Ryzom resources code#
This means that ogre's camera and general facing direction code matches the facing direction of every mesh. +Z : athene, ogrehead, penguin, razor, rzr-002, sinbad, facial All lookat or setdirection style methods assume -Z as the default, and untransformed cameras face -Z.īut the meshes use various facing directions. Ogre uses -Z as the default facing direction. If another scale is preferred by the majority of users, fair enough, as long as it's uniform for all meshes. My preference is metre scale, since this is the international standard unit for distance measurement and physics engines tend to like metre scale. Proposal: All meshes should be scaled to a uniform real world unit.

Razor is 8 times bigger than rzr-002, but both are very similar ships. Sinbad is modelled in feet I'm guessing, so he's 8.9 feet tall, which sounds about right for an ogre.

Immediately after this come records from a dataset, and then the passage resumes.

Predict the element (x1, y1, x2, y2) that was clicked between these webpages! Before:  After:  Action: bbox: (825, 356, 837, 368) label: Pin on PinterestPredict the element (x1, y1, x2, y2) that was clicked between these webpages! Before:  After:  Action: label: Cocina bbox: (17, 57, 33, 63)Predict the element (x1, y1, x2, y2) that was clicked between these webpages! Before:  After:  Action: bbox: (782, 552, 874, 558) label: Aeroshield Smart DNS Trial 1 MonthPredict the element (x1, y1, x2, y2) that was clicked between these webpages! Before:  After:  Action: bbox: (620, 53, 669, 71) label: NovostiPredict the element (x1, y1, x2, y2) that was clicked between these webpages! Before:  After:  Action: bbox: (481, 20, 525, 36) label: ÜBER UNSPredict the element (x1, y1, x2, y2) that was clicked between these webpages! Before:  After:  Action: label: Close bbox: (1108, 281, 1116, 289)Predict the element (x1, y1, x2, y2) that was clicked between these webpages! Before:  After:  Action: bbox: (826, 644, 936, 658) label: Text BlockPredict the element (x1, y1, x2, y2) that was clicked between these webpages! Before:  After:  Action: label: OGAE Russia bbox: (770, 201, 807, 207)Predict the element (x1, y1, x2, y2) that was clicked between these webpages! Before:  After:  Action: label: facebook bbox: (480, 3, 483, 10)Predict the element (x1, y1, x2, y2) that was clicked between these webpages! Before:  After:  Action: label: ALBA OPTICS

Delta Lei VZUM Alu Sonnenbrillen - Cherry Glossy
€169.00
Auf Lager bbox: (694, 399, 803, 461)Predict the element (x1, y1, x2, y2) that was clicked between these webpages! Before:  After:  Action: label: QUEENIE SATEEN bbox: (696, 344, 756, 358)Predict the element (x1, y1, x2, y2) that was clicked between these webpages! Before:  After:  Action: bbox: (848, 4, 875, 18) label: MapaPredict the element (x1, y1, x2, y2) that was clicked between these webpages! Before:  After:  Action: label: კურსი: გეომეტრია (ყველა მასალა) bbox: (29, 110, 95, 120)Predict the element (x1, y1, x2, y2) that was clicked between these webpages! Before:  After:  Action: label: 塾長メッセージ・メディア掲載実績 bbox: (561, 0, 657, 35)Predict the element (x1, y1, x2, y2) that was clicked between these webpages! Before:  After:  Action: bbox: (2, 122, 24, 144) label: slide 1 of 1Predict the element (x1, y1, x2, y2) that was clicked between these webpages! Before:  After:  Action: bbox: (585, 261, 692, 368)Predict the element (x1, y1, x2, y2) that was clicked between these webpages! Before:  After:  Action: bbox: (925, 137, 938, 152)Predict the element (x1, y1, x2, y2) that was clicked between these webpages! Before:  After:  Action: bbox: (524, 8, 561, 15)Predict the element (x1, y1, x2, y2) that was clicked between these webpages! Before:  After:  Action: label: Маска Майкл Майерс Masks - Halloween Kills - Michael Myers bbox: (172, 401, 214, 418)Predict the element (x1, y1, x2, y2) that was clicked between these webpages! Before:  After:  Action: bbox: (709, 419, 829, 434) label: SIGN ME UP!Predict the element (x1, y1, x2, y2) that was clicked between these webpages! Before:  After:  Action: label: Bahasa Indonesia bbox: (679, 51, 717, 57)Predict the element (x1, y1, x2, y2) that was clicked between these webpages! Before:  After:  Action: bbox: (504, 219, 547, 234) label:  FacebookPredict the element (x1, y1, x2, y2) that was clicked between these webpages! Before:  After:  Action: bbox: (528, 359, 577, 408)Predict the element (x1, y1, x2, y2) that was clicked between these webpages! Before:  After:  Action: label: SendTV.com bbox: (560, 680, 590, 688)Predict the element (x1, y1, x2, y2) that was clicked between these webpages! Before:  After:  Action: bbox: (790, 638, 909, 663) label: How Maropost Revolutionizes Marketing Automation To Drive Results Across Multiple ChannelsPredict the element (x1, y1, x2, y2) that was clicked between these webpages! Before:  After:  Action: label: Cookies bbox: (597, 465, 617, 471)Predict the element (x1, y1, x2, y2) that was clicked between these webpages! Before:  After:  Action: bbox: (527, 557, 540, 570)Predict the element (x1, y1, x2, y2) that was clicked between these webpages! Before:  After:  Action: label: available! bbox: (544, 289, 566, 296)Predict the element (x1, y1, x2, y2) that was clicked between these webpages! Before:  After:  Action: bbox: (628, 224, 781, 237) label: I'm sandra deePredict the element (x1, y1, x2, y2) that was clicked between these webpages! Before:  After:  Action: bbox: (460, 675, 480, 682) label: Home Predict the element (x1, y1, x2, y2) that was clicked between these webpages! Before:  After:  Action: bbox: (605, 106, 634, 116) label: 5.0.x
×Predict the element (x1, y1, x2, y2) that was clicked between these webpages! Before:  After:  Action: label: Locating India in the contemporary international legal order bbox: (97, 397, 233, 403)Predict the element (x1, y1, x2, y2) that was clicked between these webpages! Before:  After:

The ninja is 1.95m, so he's either very tall or the scale is not cm. Some appear to be modelled to cm scale (jaiqua and athene are roughly human size at 1.6m tall). Here's the size (in ogre units) of each mesh: The green line is the Y origin.Īs you can see, the scale varies wildly. These are all the ogre sample meshes side by side with the same scaling factor. I've already fixed some issues with a few of the meshes (sh had broken normals, geospheres didn't have the origin at their center so they wobbled when rotated, etc) around a year or two ago (I think ogre 1.7 has the newer versions), but there's a lot of changes I want to make which will break current media use, which is why I put this in papercuts. While the ogre sample media is intended primarily for use in the ogre samples, having a selection of useful media already in ogre format is a great feature for rapid prototyping, especially for coders who have no art skills or nearby artist.
Ryzom resources trial#
This makes things difficult for beginners who can't put two sample meshes in the same scene without trial and error scaling, offsetting and rotating.
Ryzom resources license#
The license of the media (especially textures) is also vague. There is no standard scale, orientation or origin to the meshes. Something that's bothered me for a while has been the non uniformity of ogre's sample media.